Red Carpet Copycat is an occasional series in which I use recycled materials to imitate red carpet looks.
Next up is this look. This is Cheryl Cole at the premiere of ‘What to expect when you’re expecting’, in which she apparently has a cameo.
She is wearing Victoria Beckham Spring 2012. Here it is on the catwalk:
It has a flowing full length pleated skirt which starts below the waist, almost at the hip. This was the first picture we’ve seen of Cheryl in a while, so it was everywhere. It even made it onto the front of Grazia.
I’m going to make my own movie-premiere-worthy version of the dress using this:
Now, this light pink pleated skirt cost me £4.75 from the Cancer Research Shop in Whitby. I don’t know how much the Victoria Beckham dress costs, but I think it’s safe to say it’s more than £4.75.
Net a Porter carries this mini-length version for £1875, on sale for £750 at the time of writing. So if I can pull this off, I can save £745.25. [What do you mean, it doesn't work like that?!]
For the top of the dress, I drafted a quick pattern based on my bodice block plus some notes from the (neon) racer front dress I made here, plus the top 25cm of a fitted skirt pattern I already had (Burda 08/11 #126). I ran into the usual problem; what does the back of the dress look like? Luckily there were so many paps present they got a shot of Cheryl’s back (and Cameron’s inadequately hemmed, and unflattering, jumpsuit).
The thing about this back is, well, I don’t like it, so I’m going to make up my own version instead. Here’s a quick diagram. I won’t draw the skirt because it was entirely the same as the Burda skirt pattern.
Compared to the neon racer front dress, I lifted the armscye 2cm, reduced the bust 4cm overall, moved the strap further down the shoulder by 3cm and lowered the neckline 1.5cm. The neckline is round, but the armscye is pointed. For the back piece I mirrored the pointy armscye of the front and added a bit to the strap at the shoulder to form the overlap (where the buttons go). Note that on the original, the front overlaps the back, but on mine, the back overlaps the front. I can live with that.
Here’s the toile, front (left) and back (right):
Not a bad fit. I made a couple of adjustments at this stage. Firstly, I moved the zip to the centre back, in order to accommodate a Victoria Beckham trademark exposed zip. Secondly, I rotated the front waist dart outwards a bit, so that it would meet the waist at the same point as the skirt dart. It just looks neater that way!

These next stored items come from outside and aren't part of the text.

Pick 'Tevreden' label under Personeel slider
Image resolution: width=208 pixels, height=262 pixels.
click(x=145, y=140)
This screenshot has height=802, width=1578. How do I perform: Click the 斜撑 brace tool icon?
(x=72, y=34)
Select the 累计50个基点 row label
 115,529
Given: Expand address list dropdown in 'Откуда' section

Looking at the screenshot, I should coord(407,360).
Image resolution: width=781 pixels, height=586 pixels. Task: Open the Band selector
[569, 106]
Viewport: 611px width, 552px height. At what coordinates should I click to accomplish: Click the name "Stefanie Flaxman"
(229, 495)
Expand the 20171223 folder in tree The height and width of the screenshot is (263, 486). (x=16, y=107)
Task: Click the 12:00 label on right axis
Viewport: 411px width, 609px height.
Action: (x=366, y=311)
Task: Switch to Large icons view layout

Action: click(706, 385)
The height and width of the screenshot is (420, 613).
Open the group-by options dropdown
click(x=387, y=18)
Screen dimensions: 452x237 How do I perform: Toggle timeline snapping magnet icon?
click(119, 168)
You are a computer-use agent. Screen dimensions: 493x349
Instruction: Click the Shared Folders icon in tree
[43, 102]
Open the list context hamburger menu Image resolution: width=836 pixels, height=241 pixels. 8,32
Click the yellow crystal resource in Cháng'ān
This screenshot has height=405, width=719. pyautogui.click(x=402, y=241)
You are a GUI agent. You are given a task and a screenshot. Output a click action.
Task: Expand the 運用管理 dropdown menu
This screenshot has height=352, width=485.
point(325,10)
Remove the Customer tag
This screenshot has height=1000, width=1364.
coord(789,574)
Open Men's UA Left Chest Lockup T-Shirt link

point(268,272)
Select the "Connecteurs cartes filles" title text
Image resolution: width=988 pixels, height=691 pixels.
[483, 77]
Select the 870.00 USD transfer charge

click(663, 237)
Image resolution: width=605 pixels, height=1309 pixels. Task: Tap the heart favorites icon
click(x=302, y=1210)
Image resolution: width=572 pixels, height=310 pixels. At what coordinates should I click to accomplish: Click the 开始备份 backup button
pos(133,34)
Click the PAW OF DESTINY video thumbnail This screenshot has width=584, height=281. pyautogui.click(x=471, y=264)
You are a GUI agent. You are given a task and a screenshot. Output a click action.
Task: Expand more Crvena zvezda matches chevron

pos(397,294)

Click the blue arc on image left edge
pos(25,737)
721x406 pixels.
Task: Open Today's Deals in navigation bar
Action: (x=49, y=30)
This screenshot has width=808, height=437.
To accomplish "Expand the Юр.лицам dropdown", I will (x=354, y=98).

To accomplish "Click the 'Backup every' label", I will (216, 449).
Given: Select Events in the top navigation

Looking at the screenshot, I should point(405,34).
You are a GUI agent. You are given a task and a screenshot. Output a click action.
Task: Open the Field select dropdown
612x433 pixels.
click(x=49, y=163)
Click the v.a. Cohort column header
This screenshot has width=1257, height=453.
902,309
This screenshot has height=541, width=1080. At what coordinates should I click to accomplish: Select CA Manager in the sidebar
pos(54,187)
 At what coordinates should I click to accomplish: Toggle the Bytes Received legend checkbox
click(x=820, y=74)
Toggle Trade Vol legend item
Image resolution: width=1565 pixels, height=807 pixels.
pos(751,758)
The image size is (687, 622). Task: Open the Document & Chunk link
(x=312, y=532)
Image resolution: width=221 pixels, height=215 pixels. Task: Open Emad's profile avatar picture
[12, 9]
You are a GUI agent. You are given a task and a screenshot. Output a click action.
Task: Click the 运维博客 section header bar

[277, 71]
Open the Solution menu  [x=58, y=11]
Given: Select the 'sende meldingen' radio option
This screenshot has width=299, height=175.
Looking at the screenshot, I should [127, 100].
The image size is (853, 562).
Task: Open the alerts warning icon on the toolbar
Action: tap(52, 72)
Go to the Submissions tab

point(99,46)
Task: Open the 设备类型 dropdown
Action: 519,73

Material-wise, I used an offcut from stash of creamy white fabric that I’d used for making a blouse, lined with bits of recycled white sheet (of course – same sheet also seen here, here, here, here and here). Here are a few in-progress shots…
For the zip, I used the only suitable one I could find. It’s a white plastic zip intended for a coat or something. I think it originally came from Walthamstow market.
To make a neat finish I unpicked about 2cm of the seam holding the lining to the outer, inserted the zip tape into it, and sewed it shut again. Lovely.
For the shoulders, I tried it on and then made some stitches through the front and back straps to keep everything in the right place.
I added a couple of small silver buttons that were lying around.
For safety, I catch-stitched the inside of the two straps together (just visible below – this is inside out).
And now… for the pink skirt! First thing to do, as always, was cut off the elasticated waistband. I overlocked the pleats shut just to hold them in place.
I cut all the way up the back of the pink skirt, unzipped my top half and sewed the two right sides together. There was a bit of excess pink, so I cut it off before sewing a centre back seam. Then I topstitched in pink thread around 1cm from the seam. It looks peachy!
Here’s how it looks on.
I think overall I could have done with a few more inches of length on the skirt. I rarely wear maxi length skirts or dresses so wasn’t sure what the correct length should be. If I wear this again, I may cut it off above the knee… or would that ruin it?